Do You Splurge on “Flushable” Wipes? Here’s One More Reason to Reconsider

flushable wipes
MarioGuti/Getty Images
Some of the links in this post are from our sponsors. We provide you with accurate, reliable information. Learn more about how we make money and select our advertising partners.

Everyone’s got their splurge items, the stuff they’re just not willing to compromise on — even if it costs more money.

And as far as worthy reasons to forego penny hoarding, I’d say treating your most sensitive bits nicely is high on the list. Yes, I’m talking about flushable wipes for adults, the indulgent bathroom product that’s been sweeping — er, wiping? — the nation.

But if you’re addicted to flushable wipes, I have some stinky news for you: They might be bad for more than just your wallet.

Flushable Wipes are Actually Pretty Terrible

flushable wipes
Manuel-F-O/Getty Images

Before we go any further into the argument, let’s address issue No. 1 when it comes to cleaning up after No. 2.

Flushable wipes for adults cost as much as 19 cents each, and almost never less than 6 cents each, even when purchased in bulk at discount retailers, like Amazon and Walmart.

On the other hand, these vendors sell nice toilet paper as cheaply as 56 cents per roll.

That means as long as you get more than three to 10 uses out of a single roll of toilet paper, TP’s more cost-effective.

And while I don’t want to pass judgment on anyone’s bathroom habits, it’s hard for me to imagine a situation where it’s not a lot more cost-effective.

(Related: Did you know the internet’s shockingly devoid of reliable toilet paper usage statistics? Also related: Can you walk me through how to delete my search history?)
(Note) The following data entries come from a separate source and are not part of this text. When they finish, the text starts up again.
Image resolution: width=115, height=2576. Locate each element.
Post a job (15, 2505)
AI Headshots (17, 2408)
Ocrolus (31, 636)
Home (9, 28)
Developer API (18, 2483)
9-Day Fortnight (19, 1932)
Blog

But even if you’re willing to spare the expense, you might want to think twice about flushable wipes.

As it turns out, the “flushable” part of their description is actually open to argument.

Although the Association of the Nonwoven Fabric Industries, or INDA, evaluates the flushability of wipes with a battery of seven tests, reports The Atlantic, the testing conditions fail to replicate real-life sewer system conditions.

In plain English? These wipes don’t actually disintegrate after you flush ’em. And that spells some serious sewer problems.

The still-intact wipes form clusters and get mixed up with leftover dietary fat (think: bacon grease) that ends up down the drain. The resulting congealed masses have been given the gag-inducing, if clever, moniker of “fatberg.”

“They clog the pumps, causing them to break down and redirect stagnant wastewater back toward houses,” writes The Atlantic’s Matt Kessler. Entire sewer systems have to be shut down so workers can remove the blockages by hand.

Add in the hair that gets sucked down shower drains, and you have a disgusting mess that “looks like… Cousin It,” according to Wyoming public works employee Dave Torma, who’s had to personally deal with the problem.


As if that weren’t enough, wipes can also cause itching and irritation, according to a dermatologist’s statement to SELF.

Suffice it to say, the situation is less than squeaky clean.

So if you’re a bathroom purist, next time you reach for those flushable wipes, think twice — and maybe just spring for the nice toilet paper instead.

Your Turn: Do you splurge on flushable wipes?